Life in the Slow Lane
One of the markers of modern life is instant gratification. We can get almost anything we want or need in minutes via a drive–through window, a delivery service, or on the Internet. Food is the industry most affected by the instant gratification phenomenon. From doughnuts to roasted chicken, and every burger, taco, or milkshake in between, we have access to our bellies’ desires any time of the day or night in just about any town or city in the United States. We are a fast food nation.
Aside from the obvious health concerns associated with a diet that includes frequent fast food meals are the less obvious, but more culturally felt, collateral losses. When we eat at a fast–food restaurant, pick up a meal or a coffee at a drive through window, or have a pizza delivered, we are about as far away as possible from experiencing food as a ritual, a tradition, an art, or as a socio–environmental entity.

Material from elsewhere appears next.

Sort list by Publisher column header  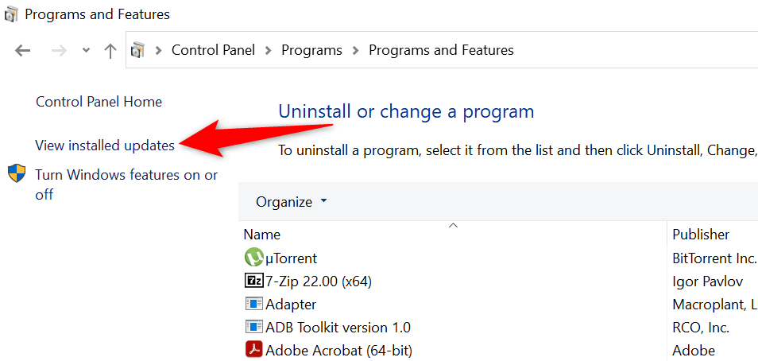click(700, 235)
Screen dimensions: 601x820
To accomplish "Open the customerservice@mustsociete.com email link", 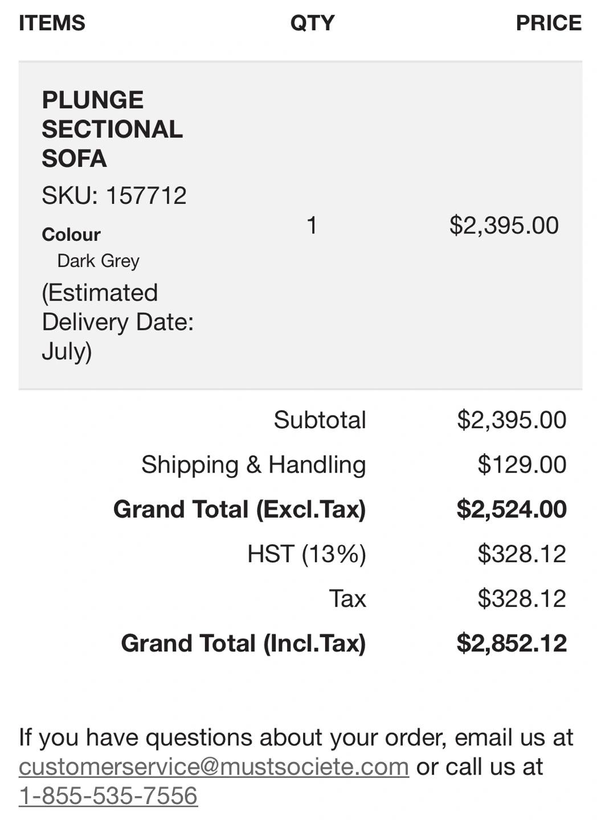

One answer to the growing fast–food trend is the slow food movement. With a snail adopted as its logo, the movement was founded by Carlo Petrini in Italy in 1986. Slow Food is an international association that promotes food and wine culture, but also defends food and agricultural biodiversity worldwide. They oppose the standardization of taste, defend the need for consumer information, protect cultural identities tied to food and gastronomic traditions, safeguard foods and cultivation and processing techniques inherited from tradition, and defend domestic and wild animal and vegetable species.
Twenty years later the association has more than 83,000 members worldwide, organizes annual educational and awareness events, has entered the publishing world, and has become a non-profit organization with the mission of funding projects that defend the world’s heritage of agricultural biodiversity and gastronomic traditions.